ABOUT THIS TASK:
The response must contain every line below in which "Enable" appears.

Pixel coordinate grounding data:
=== Begin Enclosure ===
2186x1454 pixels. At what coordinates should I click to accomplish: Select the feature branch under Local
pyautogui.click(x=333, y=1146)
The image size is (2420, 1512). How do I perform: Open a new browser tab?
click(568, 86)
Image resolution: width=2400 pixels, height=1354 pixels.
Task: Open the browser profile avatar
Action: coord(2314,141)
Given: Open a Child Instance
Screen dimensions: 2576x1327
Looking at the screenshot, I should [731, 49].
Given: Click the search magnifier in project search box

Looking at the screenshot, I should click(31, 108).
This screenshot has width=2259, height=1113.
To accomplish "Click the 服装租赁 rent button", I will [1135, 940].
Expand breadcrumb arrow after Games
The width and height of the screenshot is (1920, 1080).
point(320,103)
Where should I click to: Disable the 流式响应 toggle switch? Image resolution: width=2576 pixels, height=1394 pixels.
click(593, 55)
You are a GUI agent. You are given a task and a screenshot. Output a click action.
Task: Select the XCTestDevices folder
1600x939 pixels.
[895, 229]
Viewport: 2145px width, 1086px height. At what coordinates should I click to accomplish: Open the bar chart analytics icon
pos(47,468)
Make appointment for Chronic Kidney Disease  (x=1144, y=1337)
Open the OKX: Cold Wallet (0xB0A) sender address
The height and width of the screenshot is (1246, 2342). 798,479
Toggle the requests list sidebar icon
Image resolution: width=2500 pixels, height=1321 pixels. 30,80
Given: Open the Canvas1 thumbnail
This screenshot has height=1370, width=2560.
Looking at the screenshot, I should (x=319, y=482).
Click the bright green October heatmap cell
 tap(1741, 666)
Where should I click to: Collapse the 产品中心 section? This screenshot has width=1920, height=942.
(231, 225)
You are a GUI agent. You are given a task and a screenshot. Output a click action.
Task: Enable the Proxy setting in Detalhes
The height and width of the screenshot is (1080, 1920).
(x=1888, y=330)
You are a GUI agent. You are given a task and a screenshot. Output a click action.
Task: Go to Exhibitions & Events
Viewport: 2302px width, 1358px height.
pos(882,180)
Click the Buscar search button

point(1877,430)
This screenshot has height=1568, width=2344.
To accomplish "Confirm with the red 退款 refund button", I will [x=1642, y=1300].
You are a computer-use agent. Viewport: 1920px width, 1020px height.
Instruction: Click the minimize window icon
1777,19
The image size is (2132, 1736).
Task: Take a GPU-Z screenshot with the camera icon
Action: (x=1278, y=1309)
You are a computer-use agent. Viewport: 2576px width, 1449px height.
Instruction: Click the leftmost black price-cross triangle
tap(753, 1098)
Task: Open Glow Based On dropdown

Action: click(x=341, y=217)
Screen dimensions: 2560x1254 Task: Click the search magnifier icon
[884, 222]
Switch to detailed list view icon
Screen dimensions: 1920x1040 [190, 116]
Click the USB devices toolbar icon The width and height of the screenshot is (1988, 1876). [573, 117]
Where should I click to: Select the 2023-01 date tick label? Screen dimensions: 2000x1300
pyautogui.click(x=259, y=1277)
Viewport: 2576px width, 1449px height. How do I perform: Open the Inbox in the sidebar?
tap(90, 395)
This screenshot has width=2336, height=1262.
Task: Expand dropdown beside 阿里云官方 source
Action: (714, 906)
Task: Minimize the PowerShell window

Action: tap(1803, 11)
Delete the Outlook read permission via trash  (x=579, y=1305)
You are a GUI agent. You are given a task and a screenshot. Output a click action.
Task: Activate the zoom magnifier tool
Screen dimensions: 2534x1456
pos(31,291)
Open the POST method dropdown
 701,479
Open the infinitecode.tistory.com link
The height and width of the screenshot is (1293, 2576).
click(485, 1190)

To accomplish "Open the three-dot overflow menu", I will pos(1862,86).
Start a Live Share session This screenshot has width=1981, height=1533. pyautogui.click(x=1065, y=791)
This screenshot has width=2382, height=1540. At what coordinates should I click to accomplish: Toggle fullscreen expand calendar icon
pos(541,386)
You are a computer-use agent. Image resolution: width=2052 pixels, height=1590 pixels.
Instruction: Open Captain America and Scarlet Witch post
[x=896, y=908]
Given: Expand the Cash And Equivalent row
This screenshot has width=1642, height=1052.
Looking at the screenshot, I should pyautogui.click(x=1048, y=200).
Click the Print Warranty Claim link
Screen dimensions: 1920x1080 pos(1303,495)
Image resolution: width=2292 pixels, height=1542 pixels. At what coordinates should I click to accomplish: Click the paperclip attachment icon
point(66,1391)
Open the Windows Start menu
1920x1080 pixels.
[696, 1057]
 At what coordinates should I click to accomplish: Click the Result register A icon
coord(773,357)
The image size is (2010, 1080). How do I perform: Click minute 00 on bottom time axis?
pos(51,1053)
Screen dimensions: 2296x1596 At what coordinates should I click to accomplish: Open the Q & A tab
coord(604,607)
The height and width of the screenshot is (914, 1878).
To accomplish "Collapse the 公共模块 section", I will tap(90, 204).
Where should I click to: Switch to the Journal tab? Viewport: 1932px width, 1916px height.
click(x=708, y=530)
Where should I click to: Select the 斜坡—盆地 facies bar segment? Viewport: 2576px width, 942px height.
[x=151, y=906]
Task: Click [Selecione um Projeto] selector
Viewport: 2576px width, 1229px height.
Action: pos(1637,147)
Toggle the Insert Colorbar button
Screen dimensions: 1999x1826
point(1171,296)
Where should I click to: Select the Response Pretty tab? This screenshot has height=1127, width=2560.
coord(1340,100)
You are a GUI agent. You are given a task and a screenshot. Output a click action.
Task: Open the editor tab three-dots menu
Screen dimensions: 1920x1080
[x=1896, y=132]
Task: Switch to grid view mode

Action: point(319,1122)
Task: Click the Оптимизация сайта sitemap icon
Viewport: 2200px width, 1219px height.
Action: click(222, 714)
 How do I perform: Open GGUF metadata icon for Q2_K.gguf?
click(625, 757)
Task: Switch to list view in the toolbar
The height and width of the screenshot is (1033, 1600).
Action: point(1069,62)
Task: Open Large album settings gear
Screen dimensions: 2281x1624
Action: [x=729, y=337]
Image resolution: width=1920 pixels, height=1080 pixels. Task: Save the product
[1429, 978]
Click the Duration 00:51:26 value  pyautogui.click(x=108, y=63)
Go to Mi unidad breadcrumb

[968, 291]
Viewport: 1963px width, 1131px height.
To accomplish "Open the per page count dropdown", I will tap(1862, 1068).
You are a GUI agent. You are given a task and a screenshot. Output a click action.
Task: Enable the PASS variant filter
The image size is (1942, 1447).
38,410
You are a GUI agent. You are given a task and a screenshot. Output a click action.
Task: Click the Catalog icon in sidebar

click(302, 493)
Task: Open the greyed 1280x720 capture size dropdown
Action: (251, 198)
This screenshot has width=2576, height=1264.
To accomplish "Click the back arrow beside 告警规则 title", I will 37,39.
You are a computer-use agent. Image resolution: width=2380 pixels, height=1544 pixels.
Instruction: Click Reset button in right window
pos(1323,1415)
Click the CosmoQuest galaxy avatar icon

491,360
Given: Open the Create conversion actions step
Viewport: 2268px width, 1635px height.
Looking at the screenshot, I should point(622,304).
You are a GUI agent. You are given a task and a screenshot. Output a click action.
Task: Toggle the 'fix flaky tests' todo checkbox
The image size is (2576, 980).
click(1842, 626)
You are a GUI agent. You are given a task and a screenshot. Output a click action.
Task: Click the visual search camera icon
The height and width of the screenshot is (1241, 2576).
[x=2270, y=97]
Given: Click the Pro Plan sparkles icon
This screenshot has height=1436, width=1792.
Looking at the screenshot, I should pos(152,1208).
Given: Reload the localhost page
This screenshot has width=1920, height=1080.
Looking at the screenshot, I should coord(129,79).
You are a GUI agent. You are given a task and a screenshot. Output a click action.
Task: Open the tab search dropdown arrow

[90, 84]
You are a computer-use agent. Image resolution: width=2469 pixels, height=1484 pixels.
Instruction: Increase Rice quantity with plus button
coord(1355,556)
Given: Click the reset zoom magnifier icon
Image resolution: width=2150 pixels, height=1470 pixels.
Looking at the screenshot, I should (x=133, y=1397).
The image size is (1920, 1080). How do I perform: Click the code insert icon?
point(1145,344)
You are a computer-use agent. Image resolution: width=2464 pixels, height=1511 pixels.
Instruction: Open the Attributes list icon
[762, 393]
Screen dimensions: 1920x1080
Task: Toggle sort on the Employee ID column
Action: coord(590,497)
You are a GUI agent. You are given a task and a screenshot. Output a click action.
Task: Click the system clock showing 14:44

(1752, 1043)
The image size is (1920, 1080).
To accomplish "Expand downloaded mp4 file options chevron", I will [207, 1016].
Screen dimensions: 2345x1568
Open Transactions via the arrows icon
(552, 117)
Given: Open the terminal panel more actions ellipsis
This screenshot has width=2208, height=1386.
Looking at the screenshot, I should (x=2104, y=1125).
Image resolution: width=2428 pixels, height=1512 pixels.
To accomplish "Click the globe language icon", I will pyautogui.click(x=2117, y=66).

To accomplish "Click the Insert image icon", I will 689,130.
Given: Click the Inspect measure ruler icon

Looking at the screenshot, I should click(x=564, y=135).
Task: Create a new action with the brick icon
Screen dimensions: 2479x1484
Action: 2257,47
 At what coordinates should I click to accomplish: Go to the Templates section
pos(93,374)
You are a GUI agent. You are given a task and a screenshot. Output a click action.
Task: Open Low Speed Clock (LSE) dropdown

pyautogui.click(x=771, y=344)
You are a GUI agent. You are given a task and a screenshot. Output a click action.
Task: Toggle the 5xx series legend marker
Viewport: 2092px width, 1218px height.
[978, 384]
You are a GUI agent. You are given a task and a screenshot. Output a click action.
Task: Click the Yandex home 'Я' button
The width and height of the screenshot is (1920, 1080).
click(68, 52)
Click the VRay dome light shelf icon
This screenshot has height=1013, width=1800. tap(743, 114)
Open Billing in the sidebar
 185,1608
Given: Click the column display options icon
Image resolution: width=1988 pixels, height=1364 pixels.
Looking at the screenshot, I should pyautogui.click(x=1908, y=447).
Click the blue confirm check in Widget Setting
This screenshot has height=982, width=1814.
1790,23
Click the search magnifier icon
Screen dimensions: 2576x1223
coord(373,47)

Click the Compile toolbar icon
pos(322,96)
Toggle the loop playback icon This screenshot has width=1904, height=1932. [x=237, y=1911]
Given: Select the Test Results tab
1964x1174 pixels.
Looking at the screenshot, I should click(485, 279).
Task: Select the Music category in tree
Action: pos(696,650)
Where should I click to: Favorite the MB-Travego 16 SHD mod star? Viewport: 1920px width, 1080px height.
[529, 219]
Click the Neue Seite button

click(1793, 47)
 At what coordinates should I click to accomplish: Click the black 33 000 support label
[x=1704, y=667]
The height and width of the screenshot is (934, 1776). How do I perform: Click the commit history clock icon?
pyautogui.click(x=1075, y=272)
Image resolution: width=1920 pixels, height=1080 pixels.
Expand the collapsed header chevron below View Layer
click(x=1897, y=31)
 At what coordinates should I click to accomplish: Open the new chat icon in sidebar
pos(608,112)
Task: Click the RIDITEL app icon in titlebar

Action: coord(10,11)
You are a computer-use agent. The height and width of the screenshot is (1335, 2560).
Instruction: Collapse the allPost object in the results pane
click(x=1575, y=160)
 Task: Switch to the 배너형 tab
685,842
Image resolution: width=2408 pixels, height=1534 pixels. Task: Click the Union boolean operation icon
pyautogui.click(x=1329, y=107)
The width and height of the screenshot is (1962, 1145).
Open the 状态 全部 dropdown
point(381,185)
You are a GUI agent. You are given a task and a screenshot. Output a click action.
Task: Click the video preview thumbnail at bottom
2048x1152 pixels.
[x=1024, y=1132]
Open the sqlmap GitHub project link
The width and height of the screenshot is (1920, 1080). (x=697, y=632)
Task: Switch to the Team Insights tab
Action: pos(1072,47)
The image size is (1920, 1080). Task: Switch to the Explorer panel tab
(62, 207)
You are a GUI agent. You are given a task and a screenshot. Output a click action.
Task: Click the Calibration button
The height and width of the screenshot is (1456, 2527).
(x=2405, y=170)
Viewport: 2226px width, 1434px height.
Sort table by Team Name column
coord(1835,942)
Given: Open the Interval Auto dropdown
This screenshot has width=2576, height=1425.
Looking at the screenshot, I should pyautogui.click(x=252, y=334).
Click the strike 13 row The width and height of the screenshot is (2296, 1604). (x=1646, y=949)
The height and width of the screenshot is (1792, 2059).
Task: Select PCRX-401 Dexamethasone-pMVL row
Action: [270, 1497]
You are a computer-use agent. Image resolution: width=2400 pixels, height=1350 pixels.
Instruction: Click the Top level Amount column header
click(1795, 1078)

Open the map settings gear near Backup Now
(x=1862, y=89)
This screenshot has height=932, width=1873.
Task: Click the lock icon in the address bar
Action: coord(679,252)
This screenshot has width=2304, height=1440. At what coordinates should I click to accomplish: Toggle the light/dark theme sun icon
=== End Enclosure ===
YOUR SOLUTION:
Task: Enable the Proxy setting in Detalhes
Task: Enable the PASS variant filter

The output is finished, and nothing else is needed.